Of course, we can use the power of Ruby to generate all the field comparisons dynamically, to end up with scopes like:

with_town(town)

Because the data tables contain much more than just the copy of the FreeAgent data, we prefix all the data which is copied by “fa_”, so we know which data is which. We also don’t want people messing around with the data directly (as it can be confusing), so we override the “where” scope and ban its direct use, replacing it with constructs of the form “with_email”. In this way, we can utilise the power of ActiveRecord without exposing it for the use of foot-shooting.

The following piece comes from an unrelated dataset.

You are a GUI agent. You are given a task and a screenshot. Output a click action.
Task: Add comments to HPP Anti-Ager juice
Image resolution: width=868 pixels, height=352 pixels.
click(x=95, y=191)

However, we have to do a little hacking:

base.columns_hash.keys.each do |column|
  next if column.include?"created_at"
  next if column.include?"updated_at"
  # Make new [name]_all method to return every single value,
  # not just distinct values. Make user account owner
  if column.start_with?("fa_")
    straight_name = column.sub("fa_", "")
    plural_straight_name = straight_name.pluralize
    base.scope plural_straight_name.to_sym, lambda {
      base.distinct(column).pluck(column)
    }
    all_name = "all_" + plural_straight_name
    base.scope all_name.to_sym, lambda {
      base.pluck(column)
    }
    with_name = "with_#{straight_name}"
    base.scope with_name.to_sym, lambda { |value|
      base.where(column.to_sym => value)
    }
  end
end

This code dynamically generates all the methods required to interact with every mirrored column.

Wrapping it all up

We don’t want users to mess around with the actual records, so we wrap everything up in an “FA” interface (FA is short for FreeAgent):

module FA
  class BaseEntity
    UPDATES = [
      CREATED = 'created'.freeze,
      UPDATED = 'updated'.freeze,
      DELETED = 'deleted'.freeze
    ]

    def self.method_missing(name, *arguments, &block)
      event_class.send(name, *arguments, &block)
    end

    def self.respond_to?(name)
      event_class.respond_to?(name)
    end

    def self.event_class
      raise NotImplementedError.new("Subclass must implement!")
    end

    def self.where(*)
      raise "Please don't use where in FA entities!"
    end
  end
end

And that’s it! Now we can do powerful queries like:

FA::Subscriptions.with_company_id(FA::Companies.
  created_between(date1, date2).
  with_type(FA::Companies::UK_LIMITED_COMPANY).company_ids).
  direct.
  during(date3, date4).company_ids.count

Oh – and the data team? Well, they’re “getting overly excited using the new scopes” – I think that means we have a happy data team!